A Ordem dos Advogados do Brasil (OAB) e o Ministério Público do Trabalho (MPT) firmaram um acordo de cooperação para reforçar a prevenção e o combate ao assédio eleitoral nas relações de trabalho durante as eleições de 2026. A iniciativa busca garantir a liberdade de escolha dos trabalhadores e ampliar a atuação conjunta das instituições diante de denúncias de pressão política no ambiente profissional.
Entre as medidas previstas estão campanhas de conscientização, divulgação de informações, compartilhamento de materiais e boas práticas, além da realização de capacitações destinadas a advogados e integrantes do MPT.
O acordo também cria um fluxo para o encaminhamento de denúncias. Casos recebidos pela OAB poderão ser enviados ao Ministério Público do Trabalho, que será responsável por analisar as situações relatadas e adotar as medidas consideradas cabíveis.
O assédio eleitoral pode ocorrer por meio de coação, ameaça, intimidação, constrangimento ou humilhação praticados com o objetivo de interferir na escolha política do trabalhador. A proteção vale tanto para profissionais do setor privado quanto do serviço público, independentemente da modalidade de vínculo empregatício.
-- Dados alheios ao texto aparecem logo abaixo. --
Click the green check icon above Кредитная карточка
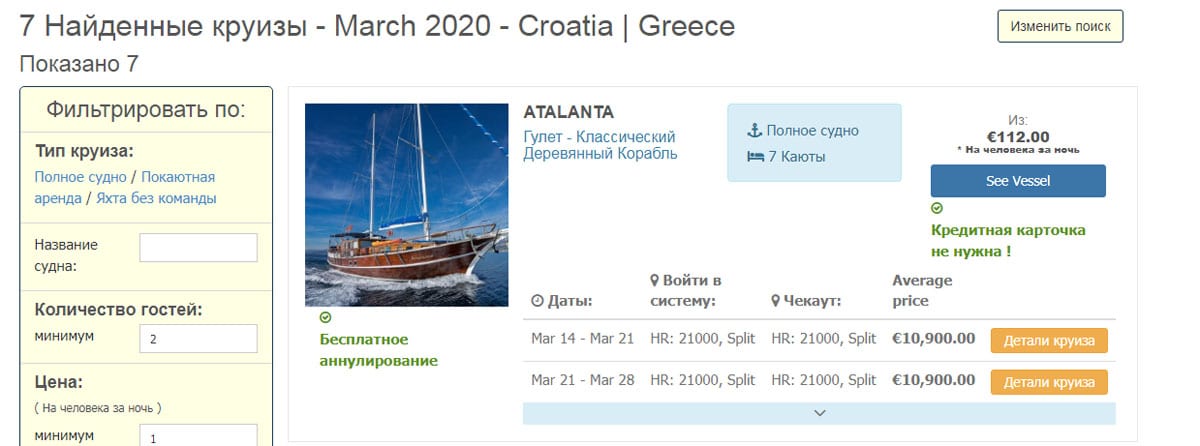1200x446 pixels. 937,209
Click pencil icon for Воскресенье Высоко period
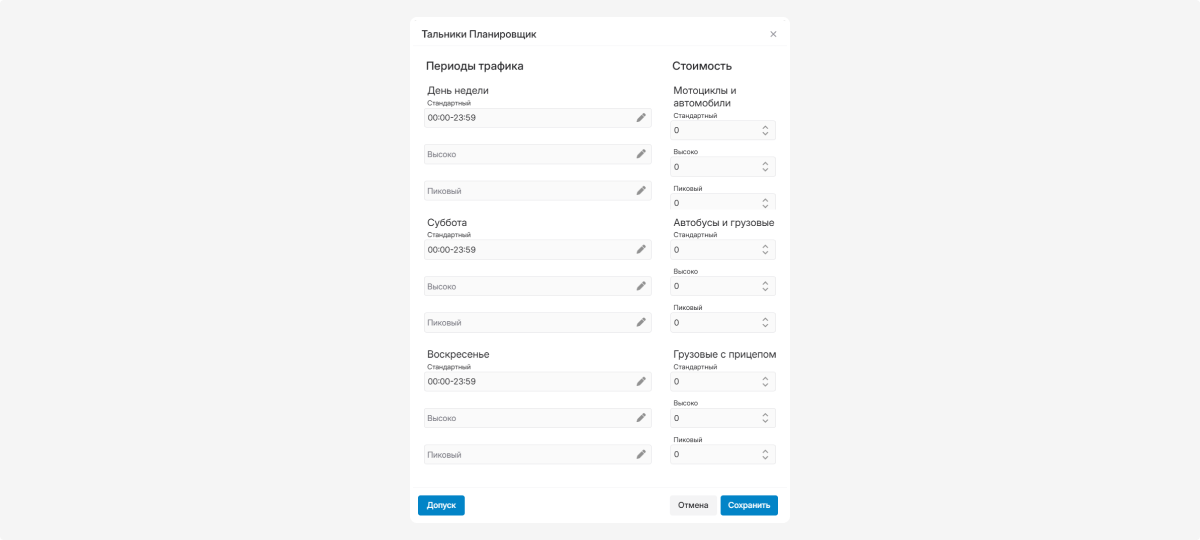 641,418
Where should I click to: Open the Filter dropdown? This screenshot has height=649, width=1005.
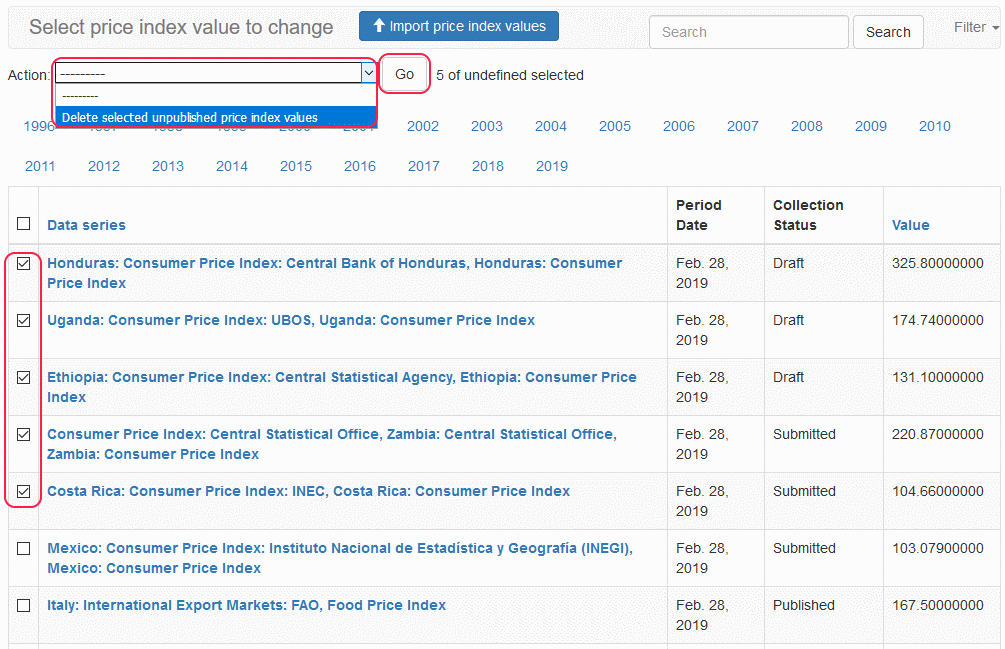pos(976,27)
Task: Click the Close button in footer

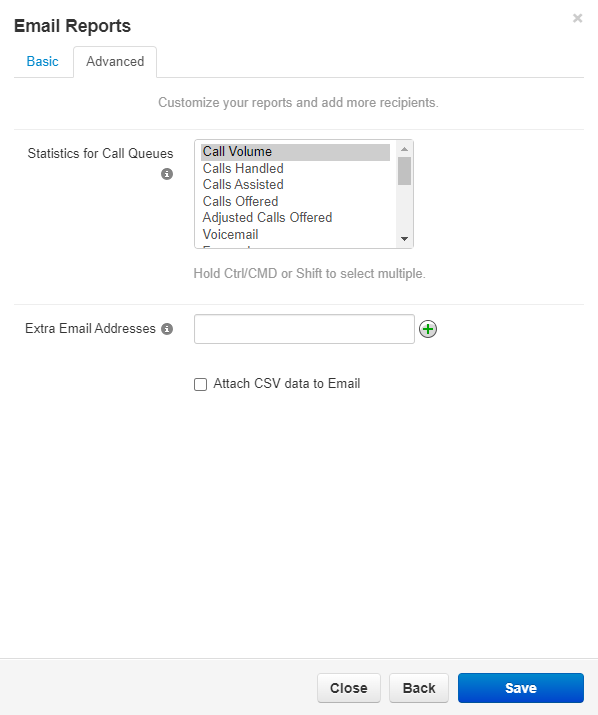Action: coord(348,688)
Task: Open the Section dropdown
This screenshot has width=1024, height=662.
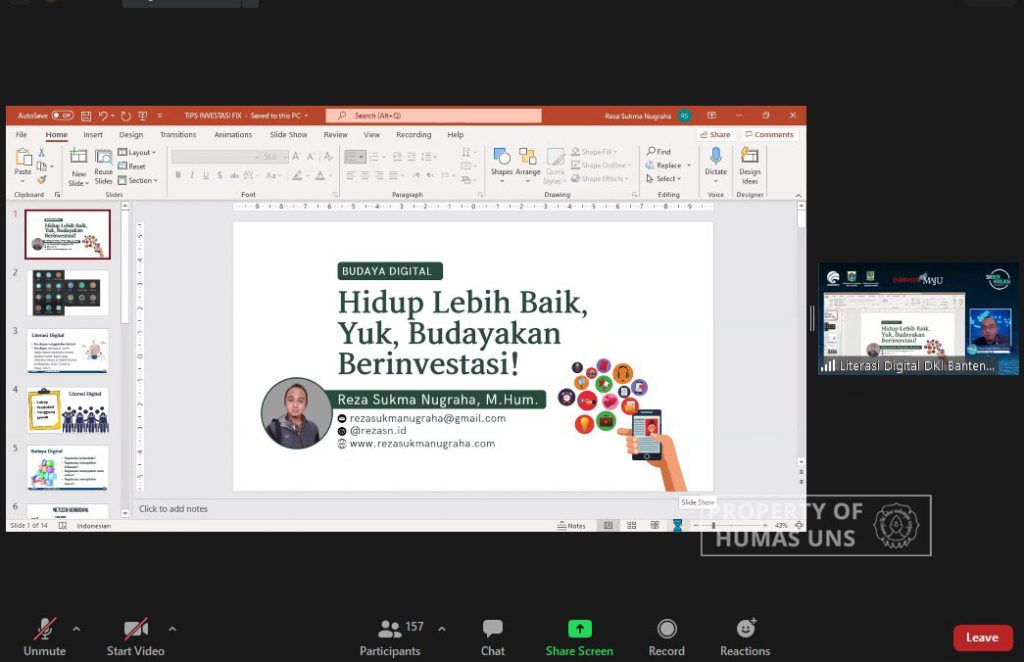Action: (138, 180)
A preocupação das instituições também é sustentada pelo número de ocorrências registradas em eleições anteriores. Em 2022, o MPT recebeu mais de 3,5 mil denúncias relacionadas a assédio eleitoral. Os casos levaram à celebração de centenas de Termos de Ajustamento de Conduta (TACs), à emissão de aproximadamente 2 mil recomendações e ao ajuizamento de ações.
O acordo de cooperação entre OAB e MPT terá duração inicial de 24 meses, com possibilidade de prorrogação. A parceria não prevê transferência de recursos financeiros entre as instituições.